Some 3,500 Palestinians imprisoned by Israel started
a hunger strike that day
demanding rights to family visits and education,
an end to isolation and an end to administrative
detention,
a procedure under which detainees are held without
charge or trial.
In total Israel holds 4,610 political prisoners,
including 6 women and 203 children.
The five women,
from Aberdeen, Edinburgh, Manchester, Dumfries
and Glasgow,
were taken to Givon prison on landing at Tel Aviv
airport on Sunday.
They were amongst 1,300 international participants
of the ‘Welcome to Palestine’ initiative
that sought to highlight Israel’s blockade
of the West Bank
and attempts to isolate Palestinians.
Joy Cherkaoui, who works for Dumfries and Galloway
Council,
Lynn Leitch, 61 year old retired teacher from
Midlothian Trades Union Council, for whom Lynn
is due to represent at next week’s STUC
Annual Congress,
local doctor, UCU member and Aberdeen University
lecturer Karolin Hijazi.
Nurse and UNISON member Terri Mclaughlin from
Glasgow and humanitarian peace activist Paveen
Yaqub from Manchester.
Whatever the challenges we face at home,
we shall not forget our international responsibilities.

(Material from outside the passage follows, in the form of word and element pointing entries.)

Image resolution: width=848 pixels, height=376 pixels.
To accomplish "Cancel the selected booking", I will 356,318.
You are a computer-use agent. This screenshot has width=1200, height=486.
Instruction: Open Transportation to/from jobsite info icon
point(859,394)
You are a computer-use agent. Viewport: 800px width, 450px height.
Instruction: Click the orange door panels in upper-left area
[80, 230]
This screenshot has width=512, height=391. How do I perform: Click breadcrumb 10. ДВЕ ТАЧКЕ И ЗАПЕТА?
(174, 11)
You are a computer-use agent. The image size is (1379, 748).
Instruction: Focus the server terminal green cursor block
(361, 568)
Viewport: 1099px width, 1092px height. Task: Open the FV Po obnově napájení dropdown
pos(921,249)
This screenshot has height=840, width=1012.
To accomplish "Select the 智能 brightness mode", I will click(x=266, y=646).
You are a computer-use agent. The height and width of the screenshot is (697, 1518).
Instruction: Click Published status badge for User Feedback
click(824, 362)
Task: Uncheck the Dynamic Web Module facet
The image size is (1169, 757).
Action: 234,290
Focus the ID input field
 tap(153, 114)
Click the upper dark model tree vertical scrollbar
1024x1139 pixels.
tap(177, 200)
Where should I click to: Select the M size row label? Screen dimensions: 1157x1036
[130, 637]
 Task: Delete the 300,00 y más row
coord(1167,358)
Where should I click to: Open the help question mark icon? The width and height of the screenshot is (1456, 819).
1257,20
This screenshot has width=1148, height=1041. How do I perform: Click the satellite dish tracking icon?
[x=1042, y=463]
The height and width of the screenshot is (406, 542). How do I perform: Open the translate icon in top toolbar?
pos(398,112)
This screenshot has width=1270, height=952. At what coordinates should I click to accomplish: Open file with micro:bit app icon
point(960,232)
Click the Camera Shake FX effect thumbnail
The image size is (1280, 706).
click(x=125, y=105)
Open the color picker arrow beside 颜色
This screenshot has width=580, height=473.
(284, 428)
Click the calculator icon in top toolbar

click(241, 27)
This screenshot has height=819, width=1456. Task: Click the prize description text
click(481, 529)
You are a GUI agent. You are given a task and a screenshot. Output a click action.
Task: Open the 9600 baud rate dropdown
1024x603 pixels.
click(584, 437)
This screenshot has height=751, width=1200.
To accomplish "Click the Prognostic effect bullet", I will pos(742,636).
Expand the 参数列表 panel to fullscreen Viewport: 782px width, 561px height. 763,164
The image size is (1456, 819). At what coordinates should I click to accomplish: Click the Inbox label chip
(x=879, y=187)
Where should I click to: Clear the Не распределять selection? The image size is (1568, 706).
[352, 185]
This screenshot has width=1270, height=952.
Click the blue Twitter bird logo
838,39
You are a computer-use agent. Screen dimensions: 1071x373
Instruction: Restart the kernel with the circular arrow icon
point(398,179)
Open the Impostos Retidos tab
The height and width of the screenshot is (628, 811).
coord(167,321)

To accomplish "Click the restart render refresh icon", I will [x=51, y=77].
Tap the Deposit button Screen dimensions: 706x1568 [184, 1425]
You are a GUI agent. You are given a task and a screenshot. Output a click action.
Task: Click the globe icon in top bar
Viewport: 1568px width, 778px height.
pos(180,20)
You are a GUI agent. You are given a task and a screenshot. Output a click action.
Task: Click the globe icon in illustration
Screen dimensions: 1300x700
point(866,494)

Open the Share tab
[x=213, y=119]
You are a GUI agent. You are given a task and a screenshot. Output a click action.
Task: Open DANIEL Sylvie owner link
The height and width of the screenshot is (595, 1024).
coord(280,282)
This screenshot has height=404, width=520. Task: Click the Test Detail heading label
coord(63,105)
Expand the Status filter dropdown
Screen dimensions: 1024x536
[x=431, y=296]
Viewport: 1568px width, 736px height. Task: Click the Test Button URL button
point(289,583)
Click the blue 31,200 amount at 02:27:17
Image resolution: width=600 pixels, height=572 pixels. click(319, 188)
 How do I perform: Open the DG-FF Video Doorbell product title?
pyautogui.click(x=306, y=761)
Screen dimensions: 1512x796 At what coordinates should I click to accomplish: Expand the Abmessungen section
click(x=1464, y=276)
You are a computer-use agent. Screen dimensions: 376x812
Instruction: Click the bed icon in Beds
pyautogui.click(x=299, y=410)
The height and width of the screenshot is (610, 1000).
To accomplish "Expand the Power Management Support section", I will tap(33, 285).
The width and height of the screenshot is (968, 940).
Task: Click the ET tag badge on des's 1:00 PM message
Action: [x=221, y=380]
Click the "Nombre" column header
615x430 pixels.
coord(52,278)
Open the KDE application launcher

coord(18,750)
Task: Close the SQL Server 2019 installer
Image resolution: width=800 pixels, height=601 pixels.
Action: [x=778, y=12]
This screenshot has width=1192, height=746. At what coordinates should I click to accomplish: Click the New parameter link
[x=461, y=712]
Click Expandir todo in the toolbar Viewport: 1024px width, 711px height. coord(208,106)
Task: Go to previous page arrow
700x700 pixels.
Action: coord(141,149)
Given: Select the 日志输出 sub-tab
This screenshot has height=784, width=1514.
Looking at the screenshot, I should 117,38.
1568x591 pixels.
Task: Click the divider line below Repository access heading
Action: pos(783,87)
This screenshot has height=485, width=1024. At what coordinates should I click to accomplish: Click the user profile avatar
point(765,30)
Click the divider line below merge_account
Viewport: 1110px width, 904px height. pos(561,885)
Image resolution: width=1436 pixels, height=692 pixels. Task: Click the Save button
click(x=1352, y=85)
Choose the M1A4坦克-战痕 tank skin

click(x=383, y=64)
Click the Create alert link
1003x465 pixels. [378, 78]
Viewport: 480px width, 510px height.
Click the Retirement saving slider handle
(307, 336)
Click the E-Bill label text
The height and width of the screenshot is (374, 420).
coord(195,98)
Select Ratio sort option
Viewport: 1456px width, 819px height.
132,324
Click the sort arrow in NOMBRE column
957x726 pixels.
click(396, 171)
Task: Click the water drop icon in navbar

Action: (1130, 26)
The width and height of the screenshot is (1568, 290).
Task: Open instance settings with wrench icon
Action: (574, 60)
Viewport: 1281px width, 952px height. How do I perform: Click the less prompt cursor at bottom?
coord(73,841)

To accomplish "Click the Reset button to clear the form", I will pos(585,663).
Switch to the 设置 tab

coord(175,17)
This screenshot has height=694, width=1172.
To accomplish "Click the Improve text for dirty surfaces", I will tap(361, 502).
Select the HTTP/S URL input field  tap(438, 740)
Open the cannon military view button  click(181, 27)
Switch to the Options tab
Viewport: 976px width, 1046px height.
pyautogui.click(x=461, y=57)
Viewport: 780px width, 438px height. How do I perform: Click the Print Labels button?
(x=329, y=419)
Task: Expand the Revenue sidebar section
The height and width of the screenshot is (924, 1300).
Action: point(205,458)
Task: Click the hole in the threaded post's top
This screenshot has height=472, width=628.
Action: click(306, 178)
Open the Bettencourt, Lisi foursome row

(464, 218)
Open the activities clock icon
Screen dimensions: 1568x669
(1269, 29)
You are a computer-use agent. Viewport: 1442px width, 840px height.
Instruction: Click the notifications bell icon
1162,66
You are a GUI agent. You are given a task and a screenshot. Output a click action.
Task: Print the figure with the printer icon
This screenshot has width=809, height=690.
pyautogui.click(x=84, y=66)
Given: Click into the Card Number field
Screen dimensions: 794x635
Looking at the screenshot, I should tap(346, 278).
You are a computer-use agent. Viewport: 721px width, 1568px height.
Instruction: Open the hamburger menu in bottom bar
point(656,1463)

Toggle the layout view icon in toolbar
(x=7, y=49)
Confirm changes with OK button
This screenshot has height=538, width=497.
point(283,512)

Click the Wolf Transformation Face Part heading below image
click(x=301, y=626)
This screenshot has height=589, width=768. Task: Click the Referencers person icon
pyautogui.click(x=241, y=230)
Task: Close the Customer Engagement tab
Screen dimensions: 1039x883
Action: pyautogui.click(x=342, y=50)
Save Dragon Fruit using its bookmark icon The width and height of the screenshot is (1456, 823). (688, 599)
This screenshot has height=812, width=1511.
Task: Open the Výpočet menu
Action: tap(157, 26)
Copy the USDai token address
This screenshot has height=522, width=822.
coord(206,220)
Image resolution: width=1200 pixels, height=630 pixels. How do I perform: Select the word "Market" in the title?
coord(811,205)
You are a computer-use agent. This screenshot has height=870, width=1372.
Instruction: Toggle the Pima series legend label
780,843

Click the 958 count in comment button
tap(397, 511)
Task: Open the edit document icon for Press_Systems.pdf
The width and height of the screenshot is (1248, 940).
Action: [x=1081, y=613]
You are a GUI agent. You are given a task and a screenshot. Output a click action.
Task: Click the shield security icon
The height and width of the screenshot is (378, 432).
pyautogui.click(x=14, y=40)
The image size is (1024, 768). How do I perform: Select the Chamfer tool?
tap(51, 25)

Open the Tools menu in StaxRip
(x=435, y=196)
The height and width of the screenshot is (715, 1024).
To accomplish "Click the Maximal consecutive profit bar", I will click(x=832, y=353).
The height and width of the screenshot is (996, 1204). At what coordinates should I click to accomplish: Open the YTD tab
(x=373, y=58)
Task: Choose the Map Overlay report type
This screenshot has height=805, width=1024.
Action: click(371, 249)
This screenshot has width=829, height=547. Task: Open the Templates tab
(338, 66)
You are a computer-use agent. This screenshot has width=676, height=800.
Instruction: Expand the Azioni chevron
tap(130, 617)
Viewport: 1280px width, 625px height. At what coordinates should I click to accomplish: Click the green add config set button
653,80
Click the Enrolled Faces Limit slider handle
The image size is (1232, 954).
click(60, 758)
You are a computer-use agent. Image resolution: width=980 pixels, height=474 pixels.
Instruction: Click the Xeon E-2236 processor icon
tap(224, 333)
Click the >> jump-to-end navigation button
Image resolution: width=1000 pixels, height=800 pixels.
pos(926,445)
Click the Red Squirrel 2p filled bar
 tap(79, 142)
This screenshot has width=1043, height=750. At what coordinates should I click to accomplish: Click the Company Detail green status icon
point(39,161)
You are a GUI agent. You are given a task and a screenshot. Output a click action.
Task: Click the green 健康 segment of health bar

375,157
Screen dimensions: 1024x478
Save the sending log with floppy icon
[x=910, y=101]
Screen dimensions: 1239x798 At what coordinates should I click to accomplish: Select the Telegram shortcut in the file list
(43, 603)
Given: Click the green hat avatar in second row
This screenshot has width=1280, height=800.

And whatever the challenges we face at home,
these will not find resolution in a narrow national
or domestic context.
The European Trade Union Movement could play a
critically important role,
and we could play a greater role in that movement,
in combating xenophobic nationalism.
By providing a clear vision, by organising,
by arguing that good and fair employment rights,
a well trained, competent confident and valued
workforce
can benefit business,
and in the sector which gave me employment for
thirty six years,
can put the ‘public’ in Public Services,
that’s the type of place this labour and
trade union movement strives for,
because we know that There Is A Better Way.